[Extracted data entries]
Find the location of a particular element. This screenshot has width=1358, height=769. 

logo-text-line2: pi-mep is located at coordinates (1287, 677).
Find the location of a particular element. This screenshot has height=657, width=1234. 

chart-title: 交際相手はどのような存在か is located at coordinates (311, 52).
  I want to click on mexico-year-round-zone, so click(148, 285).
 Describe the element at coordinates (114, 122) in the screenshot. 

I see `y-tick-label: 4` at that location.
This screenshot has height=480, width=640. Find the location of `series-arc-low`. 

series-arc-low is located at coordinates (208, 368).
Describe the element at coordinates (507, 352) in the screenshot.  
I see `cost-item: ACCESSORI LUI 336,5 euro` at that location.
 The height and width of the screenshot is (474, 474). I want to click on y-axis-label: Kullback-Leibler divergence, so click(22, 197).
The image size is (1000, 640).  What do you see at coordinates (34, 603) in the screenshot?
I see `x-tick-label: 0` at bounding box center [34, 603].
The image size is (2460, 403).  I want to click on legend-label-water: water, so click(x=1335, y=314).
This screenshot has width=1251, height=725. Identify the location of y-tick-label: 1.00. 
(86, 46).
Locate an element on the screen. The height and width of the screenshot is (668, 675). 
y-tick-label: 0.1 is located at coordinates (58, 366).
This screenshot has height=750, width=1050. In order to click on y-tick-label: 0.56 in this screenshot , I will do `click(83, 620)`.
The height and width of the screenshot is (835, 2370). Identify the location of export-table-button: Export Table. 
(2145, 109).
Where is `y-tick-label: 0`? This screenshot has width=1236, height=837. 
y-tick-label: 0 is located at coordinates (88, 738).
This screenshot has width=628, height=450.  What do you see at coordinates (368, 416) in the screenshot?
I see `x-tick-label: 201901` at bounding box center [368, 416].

*Work request*: Transcribe every line of the data above word for word, keeping all text, numbers, and punctuation unchanged.

*Exercise result*:
Find the location of a particular element. This screenshot has width=1358, height=769. 

logo-text-line2: pi-mep is located at coordinates (1287, 677).
Find the location of a particular element. This screenshot has height=657, width=1234. 

chart-title: 交際相手はどのような存在か is located at coordinates (311, 52).
  I want to click on mexico-year-round-zone, so click(148, 285).
 Describe the element at coordinates (114, 122) in the screenshot. 

I see `y-tick-label: 4` at that location.
This screenshot has height=480, width=640. Find the location of `series-arc-low`. 

series-arc-low is located at coordinates (208, 368).
Describe the element at coordinates (507, 352) in the screenshot.  
I see `cost-item: ACCESSORI LUI 336,5 euro` at that location.
 The height and width of the screenshot is (474, 474). I want to click on y-axis-label: Kullback-Leibler divergence, so click(22, 197).
The image size is (1000, 640).  What do you see at coordinates (34, 603) in the screenshot?
I see `x-tick-label: 0` at bounding box center [34, 603].
The image size is (2460, 403).  I want to click on legend-label-water: water, so click(x=1335, y=314).
This screenshot has width=1251, height=725. Identify the location of y-tick-label: 1.00. 
(86, 46).
Locate an element on the screen. The height and width of the screenshot is (668, 675). 
y-tick-label: 0.1 is located at coordinates (58, 366).
This screenshot has height=750, width=1050. In order to click on y-tick-label: 0.56 in this screenshot , I will do `click(83, 620)`.
The height and width of the screenshot is (835, 2370). Identify the location of export-table-button: Export Table. 
(2145, 109).
Where is `y-tick-label: 0`? This screenshot has width=1236, height=837. 
y-tick-label: 0 is located at coordinates (88, 738).
This screenshot has width=628, height=450.  What do you see at coordinates (368, 416) in the screenshot?
I see `x-tick-label: 201901` at bounding box center [368, 416].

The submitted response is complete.